Most basic non-compete agreements stipulate that an employee is barred from working with a competitor of the company for a specified period of time, usually one year.  In addition, it may also include a non-solicitation provision, which means that the employee also cannot solicit or directly advertise to customers of the previous employer for that same period of time. Employees can sometimes sign a non-compete agreement flippantly, with the assumption that it would never actually be enforceable in court.  However, it is, though there are some specific considerations an employer in Illinois should consider.

First, there must be some form of “valuable consideration” to the agreement. A court will not side with an employer based simply on a signature with no value. Second, though not an official rule, two years of employment seems to be the guideline by which many Illinois courts deem a non-compete to be officially violated. Third, the Illinois Freedom to Work Act prohibits non-compete agreements from any employee who is making $13.00 or less.
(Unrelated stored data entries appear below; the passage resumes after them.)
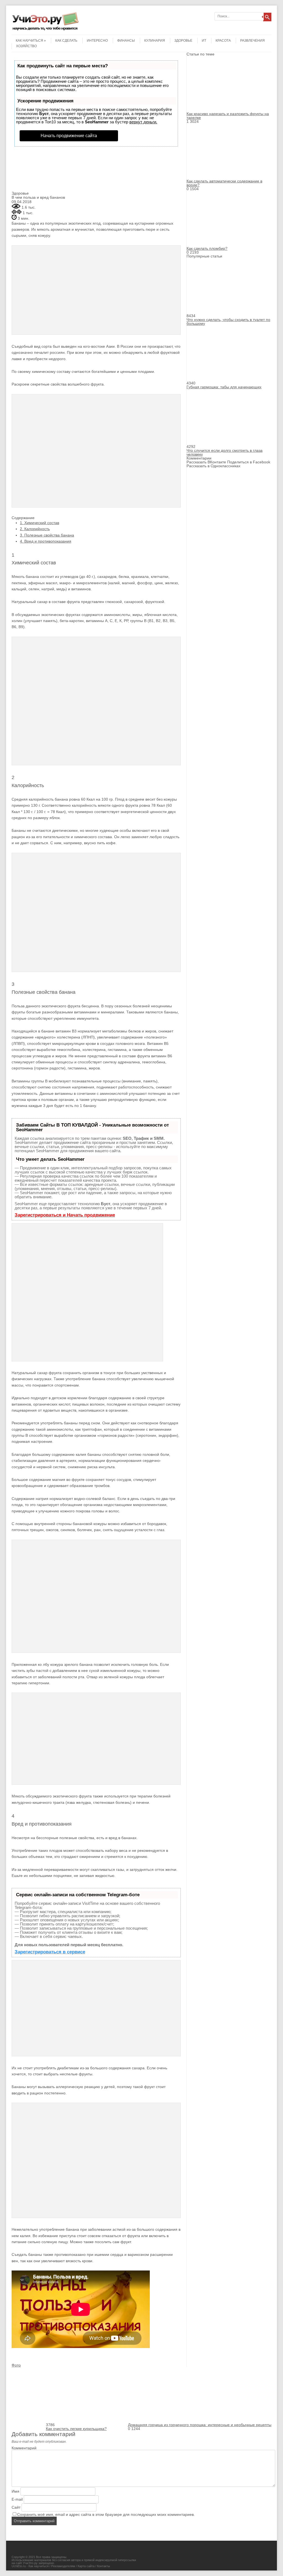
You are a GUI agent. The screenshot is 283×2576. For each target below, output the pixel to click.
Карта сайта (86, 2566)
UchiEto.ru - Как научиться (30, 2566)
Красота (223, 41)
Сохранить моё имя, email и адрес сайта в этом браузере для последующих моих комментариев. (106, 2514)
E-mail (17, 2499)
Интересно (97, 41)
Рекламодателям (63, 2566)
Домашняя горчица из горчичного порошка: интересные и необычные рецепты (199, 2425)
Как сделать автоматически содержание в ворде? (224, 183)
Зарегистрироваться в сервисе (50, 1951)
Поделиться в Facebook (248, 462)
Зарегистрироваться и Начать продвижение (65, 1215)
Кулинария (154, 41)
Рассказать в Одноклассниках (213, 466)
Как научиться (29, 41)
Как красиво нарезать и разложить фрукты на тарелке (228, 115)
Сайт (16, 2507)
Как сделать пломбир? (207, 248)
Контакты (103, 2566)
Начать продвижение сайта (69, 135)
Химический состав (39, 522)
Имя (15, 2491)
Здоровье (183, 41)
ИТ (204, 41)
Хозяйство (26, 46)
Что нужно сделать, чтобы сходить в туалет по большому (228, 321)
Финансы (126, 41)
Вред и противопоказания (45, 541)
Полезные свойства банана (47, 535)
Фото (16, 2365)
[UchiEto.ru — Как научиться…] (45, 30)
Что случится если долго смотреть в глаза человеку (225, 452)
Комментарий (24, 2448)
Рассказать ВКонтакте (206, 462)
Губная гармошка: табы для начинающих (224, 387)
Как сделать (66, 41)
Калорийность (35, 529)
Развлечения (252, 41)
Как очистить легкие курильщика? (76, 2428)
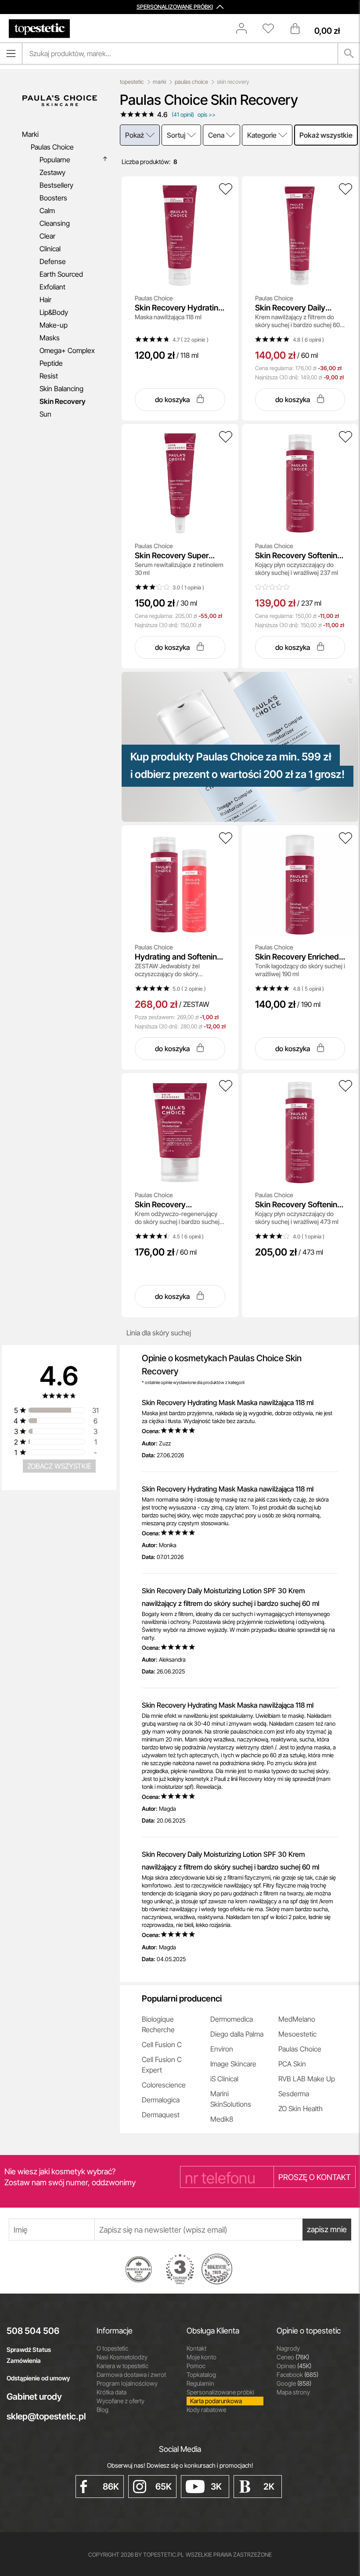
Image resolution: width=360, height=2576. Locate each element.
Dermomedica (231, 2019)
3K (216, 2486)
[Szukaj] (349, 53)
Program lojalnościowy (127, 2383)
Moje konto (201, 2357)
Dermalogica (161, 2099)
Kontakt (196, 2348)
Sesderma (293, 2093)
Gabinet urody (34, 2396)
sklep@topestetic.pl (45, 2416)
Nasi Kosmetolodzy (122, 2357)
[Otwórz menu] (11, 53)
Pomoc (196, 2365)
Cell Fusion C (162, 2044)
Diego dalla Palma (236, 2034)
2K (268, 2486)
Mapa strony (293, 2392)
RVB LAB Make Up (306, 2078)
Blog (102, 2409)
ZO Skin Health (300, 2108)
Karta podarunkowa (216, 2401)
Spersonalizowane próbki (220, 2392)
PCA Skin (292, 2063)
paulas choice (191, 81)
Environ (221, 2048)
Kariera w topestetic (122, 2365)
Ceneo (293, 2357)
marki (159, 81)
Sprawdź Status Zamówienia (29, 2355)
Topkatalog (201, 2374)
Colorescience (164, 2084)
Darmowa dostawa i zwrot (131, 2374)
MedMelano (296, 2019)
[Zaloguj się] (246, 28)
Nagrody (288, 2348)
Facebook (297, 2374)
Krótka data (111, 2392)
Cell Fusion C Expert (162, 2064)
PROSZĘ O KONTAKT (314, 2177)
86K (111, 2486)
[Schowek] (273, 28)
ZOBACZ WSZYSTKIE (59, 1466)
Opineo (294, 2365)
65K (163, 2486)
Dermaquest (161, 2114)
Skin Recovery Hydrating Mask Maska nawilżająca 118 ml (227, 1402)
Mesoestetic (297, 2034)
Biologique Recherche (158, 2024)
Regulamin (200, 2383)
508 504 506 (33, 2331)
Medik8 (221, 2119)
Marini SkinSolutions (230, 2099)
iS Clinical (224, 2078)
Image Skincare (233, 2063)
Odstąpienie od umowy (38, 2378)
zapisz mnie (327, 2229)
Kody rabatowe (206, 2409)
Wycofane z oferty (120, 2401)
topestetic (132, 81)
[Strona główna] (39, 28)
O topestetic (112, 2348)
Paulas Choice (299, 2048)
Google (294, 2383)
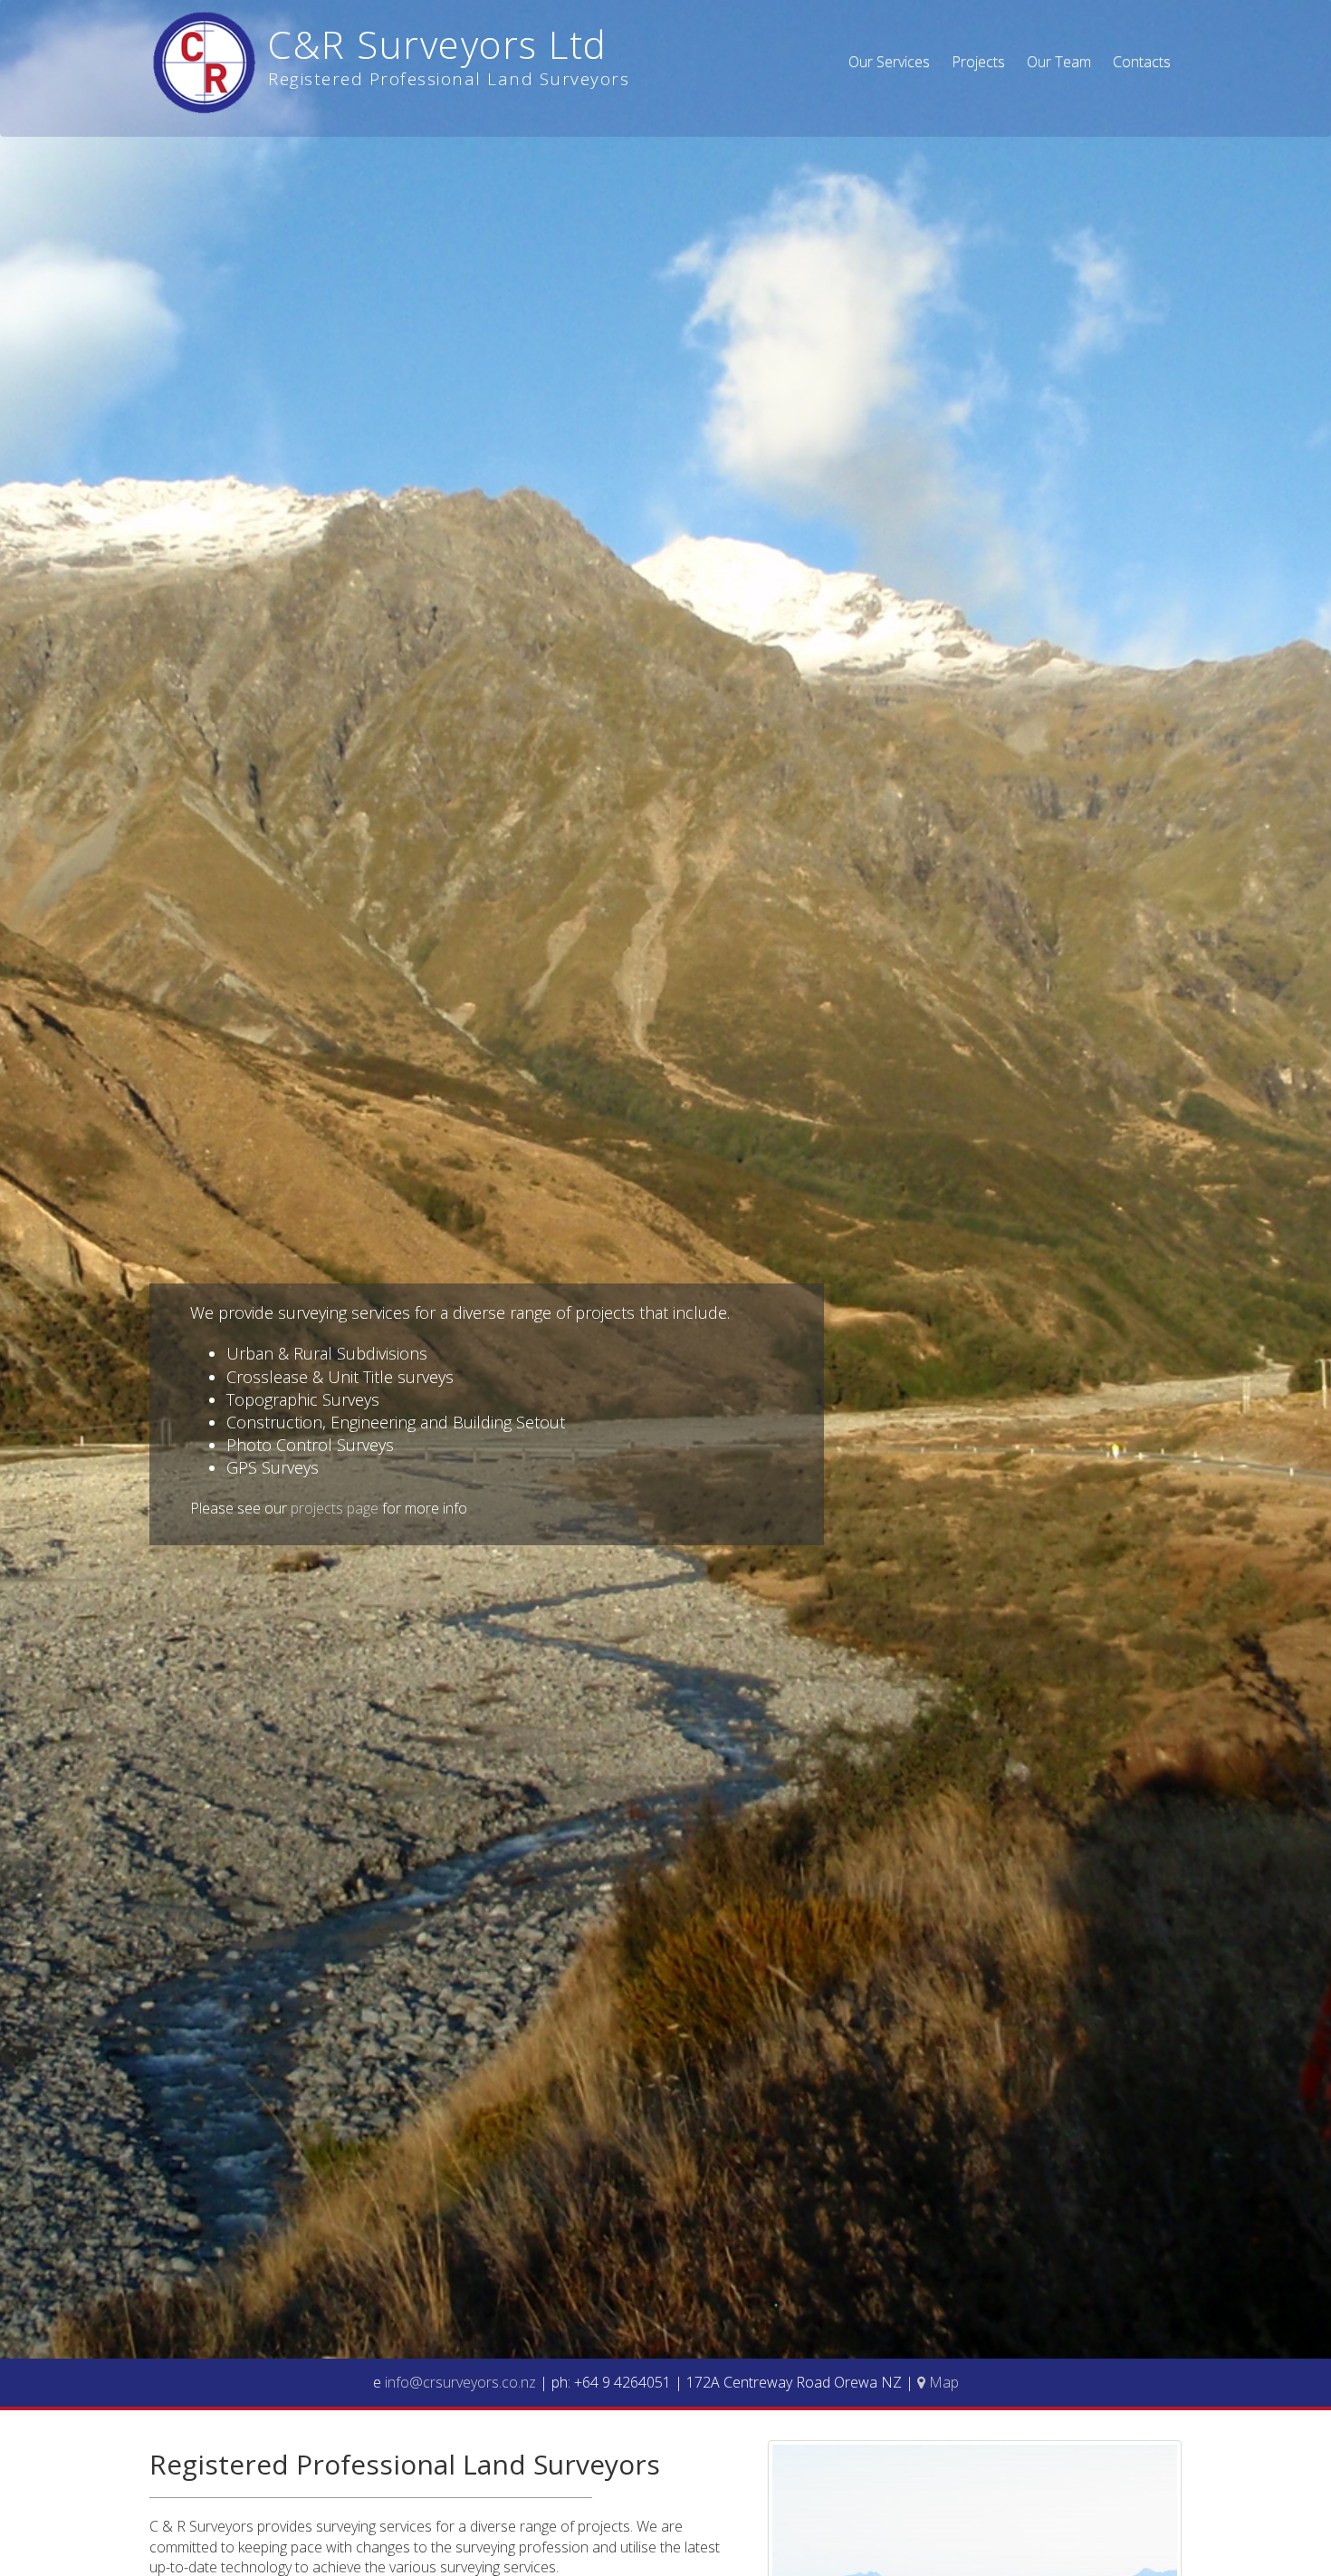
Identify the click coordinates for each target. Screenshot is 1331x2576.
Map (942, 2382)
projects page (334, 1508)
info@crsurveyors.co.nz (462, 2382)
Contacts (1142, 62)
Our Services (889, 62)
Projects (978, 62)
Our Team (1059, 62)
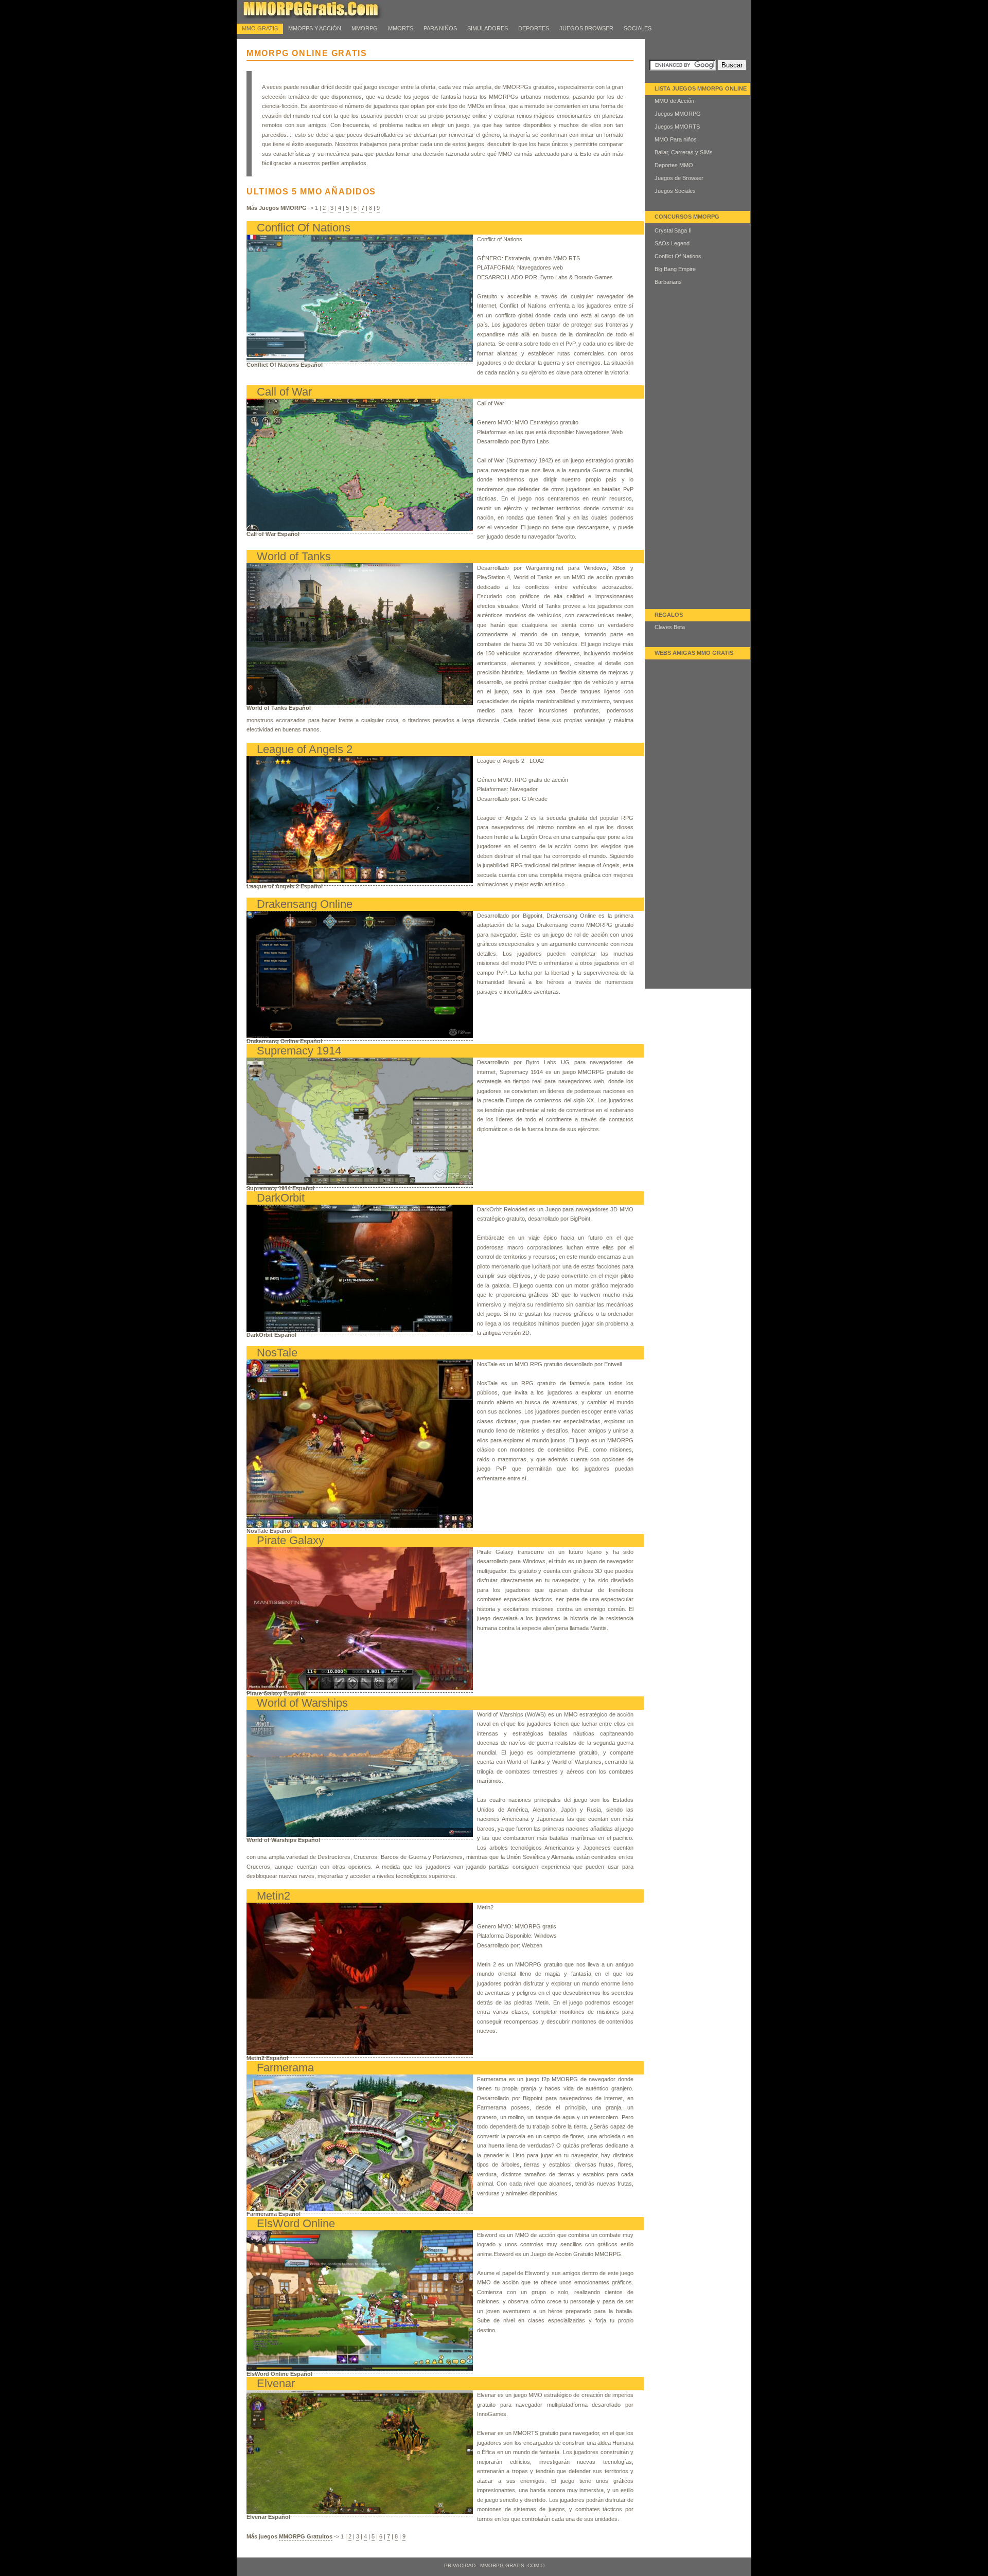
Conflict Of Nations (303, 227)
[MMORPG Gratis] (319, 16)
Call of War (284, 391)
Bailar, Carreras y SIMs (684, 152)
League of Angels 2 (304, 749)
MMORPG (364, 28)
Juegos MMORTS (677, 126)
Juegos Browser (586, 28)
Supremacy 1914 (299, 1050)
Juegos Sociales (675, 191)
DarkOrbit (281, 1197)
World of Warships (302, 1702)
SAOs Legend (672, 243)
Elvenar (276, 2383)
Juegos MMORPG (678, 114)
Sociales (637, 28)
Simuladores (487, 28)
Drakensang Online (304, 904)
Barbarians (668, 282)
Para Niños (440, 28)
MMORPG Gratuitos (305, 2536)
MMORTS (400, 28)
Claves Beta (670, 627)
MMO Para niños (676, 139)
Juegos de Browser (679, 178)
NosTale (277, 1352)
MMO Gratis (260, 28)
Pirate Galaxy (290, 1540)
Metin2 (273, 1895)
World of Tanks (294, 556)
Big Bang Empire (675, 269)
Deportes (533, 28)
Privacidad (459, 2565)
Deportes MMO (674, 165)
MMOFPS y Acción (314, 28)
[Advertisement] (698, 454)
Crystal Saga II (673, 230)
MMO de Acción (674, 101)
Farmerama (285, 2067)
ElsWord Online (296, 2223)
Finally, though also not an official rule, courts will tend to side with an employee if the non-compete agreement is “hidden” or “buried” inside of an employee agreement.  It should be a separate document that is clearly being executed.

These litigations can become complex and drawn out.  The best thing an employer can do when an employee has violated a non-compete agreement is to consult with a business attorney who can look at the facts, apply reason, and determine whether litigation is worth pursuing.